(What you have to do) From the entries, copy out every line in which the word "button" is found.

(Material for the task)
+++
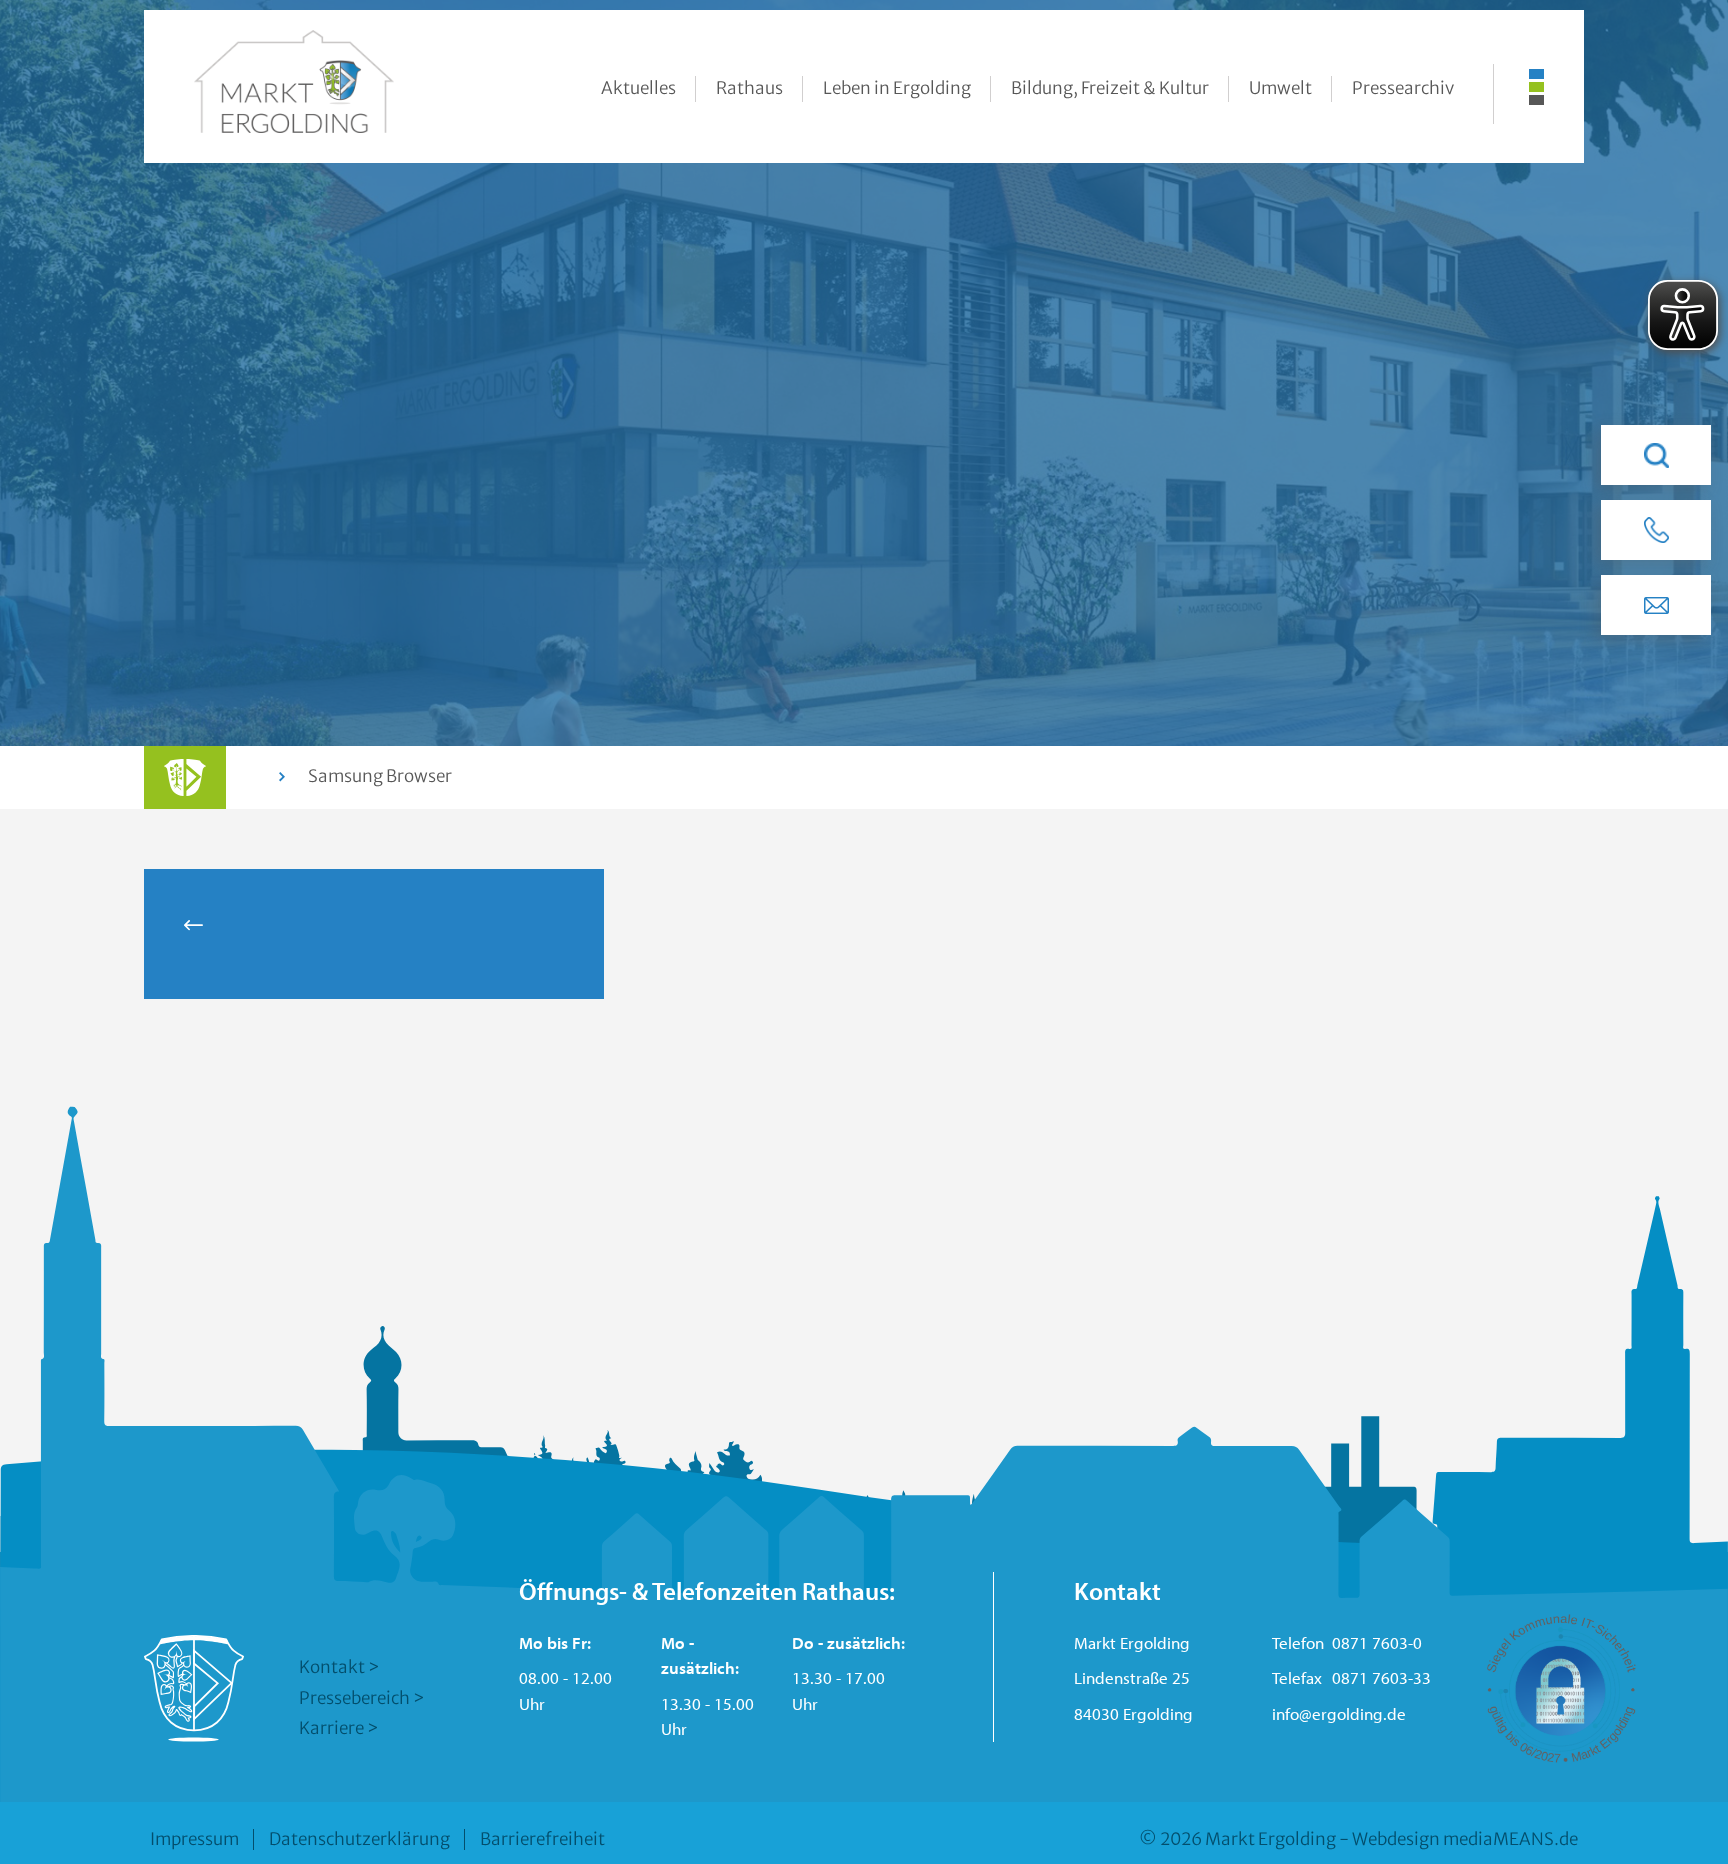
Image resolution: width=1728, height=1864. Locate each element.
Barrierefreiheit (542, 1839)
+++
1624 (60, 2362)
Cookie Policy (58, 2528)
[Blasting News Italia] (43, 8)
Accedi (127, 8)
+++
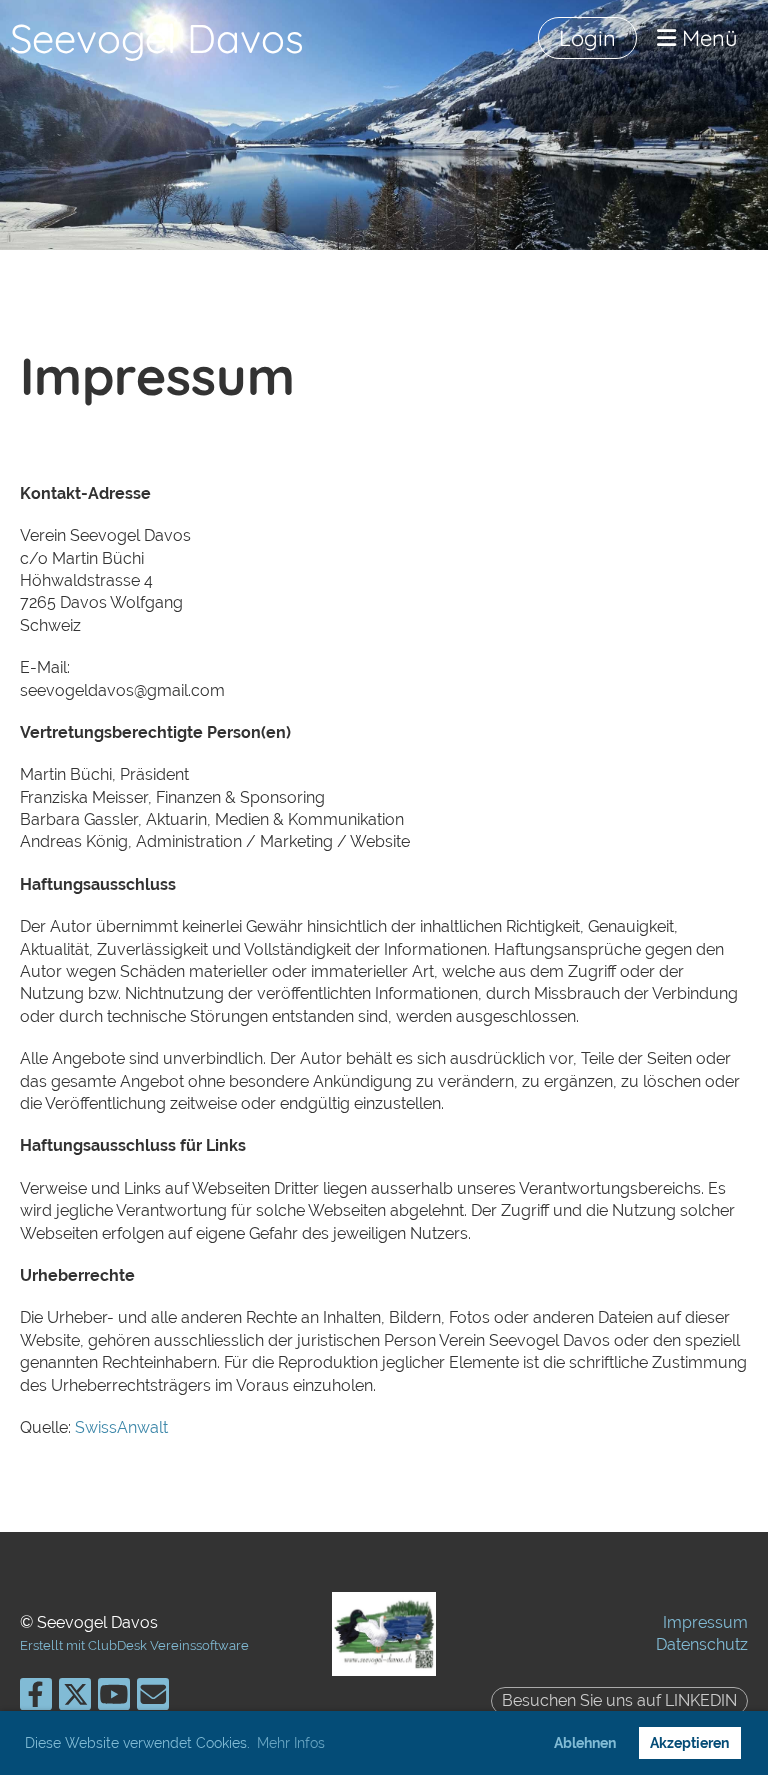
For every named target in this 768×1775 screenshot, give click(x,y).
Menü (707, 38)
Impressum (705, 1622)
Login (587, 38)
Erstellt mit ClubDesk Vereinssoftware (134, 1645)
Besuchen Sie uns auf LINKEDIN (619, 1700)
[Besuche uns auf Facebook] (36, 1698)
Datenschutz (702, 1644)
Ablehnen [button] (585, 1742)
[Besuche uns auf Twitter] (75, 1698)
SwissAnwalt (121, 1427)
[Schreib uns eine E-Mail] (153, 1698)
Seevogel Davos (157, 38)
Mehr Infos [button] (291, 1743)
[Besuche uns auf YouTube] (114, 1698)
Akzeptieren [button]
+++
(Response to the exercise)
Ablehnen [button] (585, 1742)
Mehr Infos [button] (291, 1743)
Akzeptieren [button]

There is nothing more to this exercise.